If Perry does prevail in Iowa, he’s not likely to win in New Hampshire, the next contest. That’s because New Hampshire often acts as an antidote to Iowa; former Gov. Mike Huckabee of Arkansas was the GOP winner in Iowa four years ago but lost to Romney in New Hampshire, just as Sen. Barack Obama of Illinois was the Democratic winner in Iowa but lost New Hampshire to Sen. Hillary Rodham Clinton of New York.

This pattern has historical roots. In 1988, Sen. Bob Dole of Kansas won Iowa but lost New Hampshire to Vice President George H.W. Bush. And all this is without considering how hostile the terrain of New Hampshire likely will be to Perry. The state has little religious-conservative fervor and, more important, invites independents (who are unlikely to be Perry supporters) to vote in its primary.

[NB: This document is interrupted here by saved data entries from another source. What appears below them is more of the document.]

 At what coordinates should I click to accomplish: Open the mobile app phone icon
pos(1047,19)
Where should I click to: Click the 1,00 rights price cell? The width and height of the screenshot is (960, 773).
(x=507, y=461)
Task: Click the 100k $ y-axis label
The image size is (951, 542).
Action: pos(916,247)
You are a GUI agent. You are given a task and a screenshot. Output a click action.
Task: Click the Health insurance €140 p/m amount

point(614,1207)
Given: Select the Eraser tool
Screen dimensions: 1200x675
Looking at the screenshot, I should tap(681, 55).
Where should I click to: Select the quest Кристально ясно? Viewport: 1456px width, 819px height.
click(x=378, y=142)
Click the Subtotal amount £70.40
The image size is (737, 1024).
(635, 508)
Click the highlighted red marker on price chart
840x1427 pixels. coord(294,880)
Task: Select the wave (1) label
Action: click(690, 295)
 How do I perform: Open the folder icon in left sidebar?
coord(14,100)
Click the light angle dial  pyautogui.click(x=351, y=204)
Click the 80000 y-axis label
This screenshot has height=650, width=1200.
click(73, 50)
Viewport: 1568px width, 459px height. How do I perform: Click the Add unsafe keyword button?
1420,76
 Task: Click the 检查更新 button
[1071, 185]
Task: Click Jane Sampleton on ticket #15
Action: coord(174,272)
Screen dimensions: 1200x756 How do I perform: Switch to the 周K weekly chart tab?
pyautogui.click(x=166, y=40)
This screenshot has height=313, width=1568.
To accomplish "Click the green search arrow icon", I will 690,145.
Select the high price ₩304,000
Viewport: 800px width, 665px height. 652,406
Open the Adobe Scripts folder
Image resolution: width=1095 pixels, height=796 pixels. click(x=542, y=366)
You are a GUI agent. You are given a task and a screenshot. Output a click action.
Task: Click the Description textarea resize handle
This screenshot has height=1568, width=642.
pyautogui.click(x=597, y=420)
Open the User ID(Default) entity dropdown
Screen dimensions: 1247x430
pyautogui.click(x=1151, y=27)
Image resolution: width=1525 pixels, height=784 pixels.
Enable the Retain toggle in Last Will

The rest of the CNN scenario could happen. Romney as a Mormon has a fighting chance in Nevada but not much of one in South Carolina, unless former Sen. Rick Santorum of Pennsylvania and Rep. Michele Bachmann of Minnesota remain in the race that long, dividing the social-conservative vote and providing a surprising sunny opening for Romney. If not, Perry could be home free.

Perry stumbles

Part of the Texas governor’s special appeal is his candor. He’s not one of those candidates who try to say what you think. He says what he thinks, and that formula has worked for him.

Unlike Romney, who lost a Senate race to Edward M. Kennedy in Massachusetts and a presidential nomination fight to Sen. John McCain of Arizona, Perry has never lost an election. Caveat: Though he defeated the popular Sen. Kay Bailey Hutchison in a bruising gubernatorial primary last year, Perry hasn’t faced competition nearly as formidable as Romney has.

Perry’s campaign depends in unusual measure on his candor. If he transforms it into charm, he could be on the way to the nomination. If he transforms it into recklessness, he could be roadkill.

Romney surges or endures

Romney is more sure-footed than Perry and probably will continue to be better funded than his Texas rival. He won’t lose his temper or his focus. The Republican Old Guard isn’t nearly as potent as it once was, but it doesn’t want Perry at the top of the ticket and will do everything it can to derail him.

The Republican instinct to pick the Next Guy isn’t nearly as strong as it once was, either, but Romney is indisputably the Next Guy and could be the man left standing after everyone else has run of money and the public has run out of patience.

Don’t count him out. The Don’t-Underestimate-Him candidate is said to be Perry, but Romney has a claim to the title as well; hardly anyone’s passionate about him, yet he’s still around. He wants it more than Perry, is more disciplined and has prepared longer and more deeply. Florida, the first place where there is no natural advantage for any candidate, could be a crucial test. Romney is readier there in September than Perry will be in March.

Someone else emerges

The hope that someone else may join the field dwindles with every day, though do not forget how late (March 16) Robert F. Kennedy joined the Democratic contest in 1968 — and he very well might have won the nomination had he not been murdered.

The 2012 GOP nomination remains a glittery prize; it isn’t every day you can run against an incumbent whose disapproval rating is 60 percent (Zogby International) at a time when most likely voters say it’s time for someone new in the presidency (55 percent, Zogby) and when consumer confidence has hit a two-year low. A new entrant could change everything. Then again, maybe the new entrant already has entered. His name is Rick Perry.

Some event intercedes

Mayor Joseph B. Harrington of Salem, Mass., was an America-First candidate in a special congressional election on Boston’s North Shore, a Democrat who had distanced himself from Franklin Roosevelt and proclaimed himself “100 percent opposed to President Roosevelt’s foreign policy.” He almost certainly would have won the seat but for one thing. The primary was on Dec. 16, 1941.

Events matter, and the unpredictable is, by definition, difficult to imagine. Perry is in a strong position on the eve of Labor Day. But CNN is right. There is plenty of campaign to go.